Exercise aim =>
Could you copy, character for character, the lines of the records below, beginning at the line that has "This screenshot has width=1189, height=684." and stopping after the line that has "center [454, 422]."?

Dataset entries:
^^^^^^^^^^^^^^^^
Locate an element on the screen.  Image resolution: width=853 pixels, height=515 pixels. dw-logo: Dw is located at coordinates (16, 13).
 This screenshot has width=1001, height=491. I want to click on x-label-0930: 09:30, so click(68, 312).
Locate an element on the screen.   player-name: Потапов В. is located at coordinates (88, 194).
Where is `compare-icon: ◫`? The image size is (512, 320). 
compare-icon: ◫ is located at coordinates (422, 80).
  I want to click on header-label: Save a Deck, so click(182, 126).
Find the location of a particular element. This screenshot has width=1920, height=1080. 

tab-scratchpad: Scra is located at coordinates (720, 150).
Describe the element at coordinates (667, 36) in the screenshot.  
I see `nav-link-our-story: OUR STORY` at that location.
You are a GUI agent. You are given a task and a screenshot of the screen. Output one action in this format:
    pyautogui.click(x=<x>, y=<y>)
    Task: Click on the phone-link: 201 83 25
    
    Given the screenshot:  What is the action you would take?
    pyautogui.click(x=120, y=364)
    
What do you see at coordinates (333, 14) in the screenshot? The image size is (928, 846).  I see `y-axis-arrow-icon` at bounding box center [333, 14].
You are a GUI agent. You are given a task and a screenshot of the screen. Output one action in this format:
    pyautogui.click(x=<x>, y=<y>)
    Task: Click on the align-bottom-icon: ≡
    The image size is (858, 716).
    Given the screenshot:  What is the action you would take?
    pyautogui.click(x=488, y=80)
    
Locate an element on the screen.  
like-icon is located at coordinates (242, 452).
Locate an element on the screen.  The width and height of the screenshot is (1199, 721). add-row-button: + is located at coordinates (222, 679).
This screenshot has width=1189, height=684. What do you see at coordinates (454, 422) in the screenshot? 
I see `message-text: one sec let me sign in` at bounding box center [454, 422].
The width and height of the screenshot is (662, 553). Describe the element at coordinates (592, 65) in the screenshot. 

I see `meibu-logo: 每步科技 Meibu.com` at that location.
^^^^^^^^^^^^^^^^
Exercise result =>
This screenshot has width=1189, height=684. What do you see at coordinates (454, 422) in the screenshot? 
I see `message-text: one sec let me sign in` at bounding box center [454, 422].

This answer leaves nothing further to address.